Items from a data source:
"""

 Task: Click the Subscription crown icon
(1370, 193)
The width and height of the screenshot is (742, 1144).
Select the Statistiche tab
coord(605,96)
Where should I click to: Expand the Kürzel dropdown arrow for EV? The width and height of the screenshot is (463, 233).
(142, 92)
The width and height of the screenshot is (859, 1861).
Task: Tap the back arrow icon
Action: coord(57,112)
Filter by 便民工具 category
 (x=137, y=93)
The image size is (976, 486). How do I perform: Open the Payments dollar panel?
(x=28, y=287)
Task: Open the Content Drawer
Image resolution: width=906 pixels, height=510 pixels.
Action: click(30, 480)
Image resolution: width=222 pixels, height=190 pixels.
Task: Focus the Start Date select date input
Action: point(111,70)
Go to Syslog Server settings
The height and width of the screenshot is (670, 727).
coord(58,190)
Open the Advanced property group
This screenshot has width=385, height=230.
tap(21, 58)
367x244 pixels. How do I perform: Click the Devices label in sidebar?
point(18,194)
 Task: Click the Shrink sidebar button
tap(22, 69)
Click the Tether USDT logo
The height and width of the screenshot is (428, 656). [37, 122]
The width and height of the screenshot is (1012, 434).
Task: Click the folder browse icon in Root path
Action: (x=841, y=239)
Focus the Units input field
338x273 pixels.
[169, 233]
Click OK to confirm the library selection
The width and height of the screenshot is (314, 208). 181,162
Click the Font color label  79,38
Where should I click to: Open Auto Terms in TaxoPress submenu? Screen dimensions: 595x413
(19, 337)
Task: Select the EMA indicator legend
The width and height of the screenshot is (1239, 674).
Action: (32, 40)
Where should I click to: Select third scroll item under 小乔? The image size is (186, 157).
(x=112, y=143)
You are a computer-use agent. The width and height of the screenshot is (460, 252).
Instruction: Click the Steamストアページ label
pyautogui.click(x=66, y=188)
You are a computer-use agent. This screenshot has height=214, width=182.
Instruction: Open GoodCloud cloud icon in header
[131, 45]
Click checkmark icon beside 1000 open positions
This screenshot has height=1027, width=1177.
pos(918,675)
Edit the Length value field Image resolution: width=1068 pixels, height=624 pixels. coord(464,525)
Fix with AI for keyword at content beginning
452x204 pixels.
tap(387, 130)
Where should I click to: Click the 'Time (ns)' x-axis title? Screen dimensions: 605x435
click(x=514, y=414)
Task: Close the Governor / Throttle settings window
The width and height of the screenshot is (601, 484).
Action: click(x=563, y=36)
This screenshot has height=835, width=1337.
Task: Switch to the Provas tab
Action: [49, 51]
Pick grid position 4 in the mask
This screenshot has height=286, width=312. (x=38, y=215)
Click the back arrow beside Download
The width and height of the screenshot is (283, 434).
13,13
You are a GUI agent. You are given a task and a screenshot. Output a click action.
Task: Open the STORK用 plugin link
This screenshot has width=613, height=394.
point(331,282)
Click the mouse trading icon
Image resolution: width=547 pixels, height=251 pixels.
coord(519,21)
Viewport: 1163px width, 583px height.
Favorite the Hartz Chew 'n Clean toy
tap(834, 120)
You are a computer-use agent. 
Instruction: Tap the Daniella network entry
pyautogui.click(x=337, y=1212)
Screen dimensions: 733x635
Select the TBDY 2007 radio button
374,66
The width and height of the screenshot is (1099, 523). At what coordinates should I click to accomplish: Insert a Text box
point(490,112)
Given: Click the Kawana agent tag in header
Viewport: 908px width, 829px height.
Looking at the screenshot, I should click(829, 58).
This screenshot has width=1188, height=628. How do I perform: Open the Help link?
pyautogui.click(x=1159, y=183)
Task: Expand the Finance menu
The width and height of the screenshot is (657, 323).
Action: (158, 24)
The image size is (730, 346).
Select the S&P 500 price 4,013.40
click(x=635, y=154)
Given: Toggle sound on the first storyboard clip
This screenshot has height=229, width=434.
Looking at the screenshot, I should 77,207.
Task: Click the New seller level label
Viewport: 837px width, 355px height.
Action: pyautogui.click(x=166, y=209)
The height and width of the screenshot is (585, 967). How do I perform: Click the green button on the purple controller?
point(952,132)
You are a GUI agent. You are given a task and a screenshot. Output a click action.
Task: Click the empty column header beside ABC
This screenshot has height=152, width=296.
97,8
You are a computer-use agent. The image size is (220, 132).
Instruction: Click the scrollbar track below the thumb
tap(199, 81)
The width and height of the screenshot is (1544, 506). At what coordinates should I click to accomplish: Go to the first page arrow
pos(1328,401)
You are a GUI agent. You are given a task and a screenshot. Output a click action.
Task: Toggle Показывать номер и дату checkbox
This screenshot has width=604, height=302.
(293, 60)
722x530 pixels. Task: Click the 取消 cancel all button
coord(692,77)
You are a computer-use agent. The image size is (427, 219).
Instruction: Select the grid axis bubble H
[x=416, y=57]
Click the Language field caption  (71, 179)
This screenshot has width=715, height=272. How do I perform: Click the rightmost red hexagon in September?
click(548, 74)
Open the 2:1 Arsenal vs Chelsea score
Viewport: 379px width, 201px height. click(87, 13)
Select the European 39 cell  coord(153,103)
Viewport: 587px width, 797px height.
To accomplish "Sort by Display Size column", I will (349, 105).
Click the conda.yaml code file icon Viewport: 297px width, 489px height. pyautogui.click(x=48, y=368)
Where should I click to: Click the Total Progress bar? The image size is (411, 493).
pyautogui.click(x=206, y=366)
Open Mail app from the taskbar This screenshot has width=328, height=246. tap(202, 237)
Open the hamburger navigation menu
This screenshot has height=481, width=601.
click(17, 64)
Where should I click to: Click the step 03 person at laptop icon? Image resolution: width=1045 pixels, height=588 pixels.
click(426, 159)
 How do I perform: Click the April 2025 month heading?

"""

• [WHAT TO WORK ON]: Say how many lines above hold "agent", and nothing else.

• [SOLUTION FOR THIS EXERCISE]: 9